Yes, around 1.64 billion Dollars of their 10.773 billion Dollars worth off sales goes into developing and finding cures for the likes of the prevention of the crippling migraine (Aimovig) and newer oncology drugs like Avastin (for the treatment of metastatic colorectal cancer) and Herceptin (Breast cancer targeted therapy). Along with several other therapies, these above are in the final stages of of their clinical programs.

Whilst it is easy to point to these businesses as society has painted them (it must have come from somewhere), not enough credit is given to their ability to come up with life saving therapies. I feel. We have often made the point that it is far better to part with your money and give it to the likes of Amgen, becoming a shareholder along the way in searching for a cure for certain cancers and other life threatening and debilitating diseases, than it is to parting ways with your hard earned money in supporting a product that ultimately is responsible for many dread diseases.

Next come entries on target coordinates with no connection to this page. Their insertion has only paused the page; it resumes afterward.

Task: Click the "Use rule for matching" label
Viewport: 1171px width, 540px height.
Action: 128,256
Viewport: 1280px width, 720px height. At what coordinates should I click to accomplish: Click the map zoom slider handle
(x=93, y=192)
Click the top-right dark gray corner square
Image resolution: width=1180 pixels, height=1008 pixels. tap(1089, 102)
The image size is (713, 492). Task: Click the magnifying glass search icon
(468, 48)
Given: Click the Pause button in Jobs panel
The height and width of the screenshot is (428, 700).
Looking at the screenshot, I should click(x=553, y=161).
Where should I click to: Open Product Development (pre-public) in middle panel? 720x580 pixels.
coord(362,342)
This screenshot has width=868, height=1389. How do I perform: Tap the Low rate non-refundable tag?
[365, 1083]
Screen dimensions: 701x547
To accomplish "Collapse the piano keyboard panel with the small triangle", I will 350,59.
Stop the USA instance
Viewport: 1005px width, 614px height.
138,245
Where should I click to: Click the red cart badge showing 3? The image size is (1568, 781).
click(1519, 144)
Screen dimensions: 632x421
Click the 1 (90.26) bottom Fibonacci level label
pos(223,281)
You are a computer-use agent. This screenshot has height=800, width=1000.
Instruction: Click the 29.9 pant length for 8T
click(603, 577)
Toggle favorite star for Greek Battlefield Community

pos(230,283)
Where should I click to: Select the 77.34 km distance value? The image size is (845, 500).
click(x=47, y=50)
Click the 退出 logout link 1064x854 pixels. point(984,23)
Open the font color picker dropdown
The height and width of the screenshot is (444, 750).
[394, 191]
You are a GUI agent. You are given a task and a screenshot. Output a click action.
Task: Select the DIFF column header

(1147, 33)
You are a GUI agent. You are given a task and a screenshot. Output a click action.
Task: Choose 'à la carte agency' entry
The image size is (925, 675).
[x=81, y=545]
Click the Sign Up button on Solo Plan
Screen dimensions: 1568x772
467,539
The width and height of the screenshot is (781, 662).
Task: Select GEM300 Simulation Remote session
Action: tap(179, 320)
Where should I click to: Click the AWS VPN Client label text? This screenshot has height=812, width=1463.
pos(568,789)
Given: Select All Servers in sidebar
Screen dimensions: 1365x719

Without getting too close to the moral high ground (which is very dangerous territory), if one can profit by investing in a business that cures, rather than the opposite, it adds a certain feeling. There is of course the moral argument about the company recouping their investment by charging thousands and thousands of Dollars for their therapies, and whether insurance and government medical schemes can afford to pay. Which is why ethics and health are tough arguing ground.

There is also increased arguments to be made for governments who tax the products that cause dread disease that help pay for the therapies that cure the people later. i.e. prevention is better than cure, which always motivates the argument for an investment in Discovery. You are never going to change human behaviour to the point that everyone is a yoga praising, meditating, calm and collected vegan that has complete life/work balance. Besides, not everyone wants to be all those things, that is what makes us individuals, we like the choices.

The company updated their full year guidance, tweaking it ever so slightly. The Earnings per share range is expected to be between 12.15 to 12.65 Dollars a share on revenues for the full year of 22.5 to 23 billion Dollars. Whilst the earnings range moves higher at both the bottom and top end, the revenues range is pulled back a little at both ends, perhaps that is what the market is worried about. The stock is off two and one-third of a percent in pre-market trade, the stock is of course up 23 percent year to date (before this move).

At 176.6 Dollars, the indicated price, Amgen trades on a FY multiple of just less than 14 times. Which is hardly expensive. In this transitionary period in-between the decline of the old therapies and the rise of the new, the market is likely to be more cautious, and in that, I think there is an opportunity. A great business for the long run, and our preferred biotech stock. Continue to accumulate.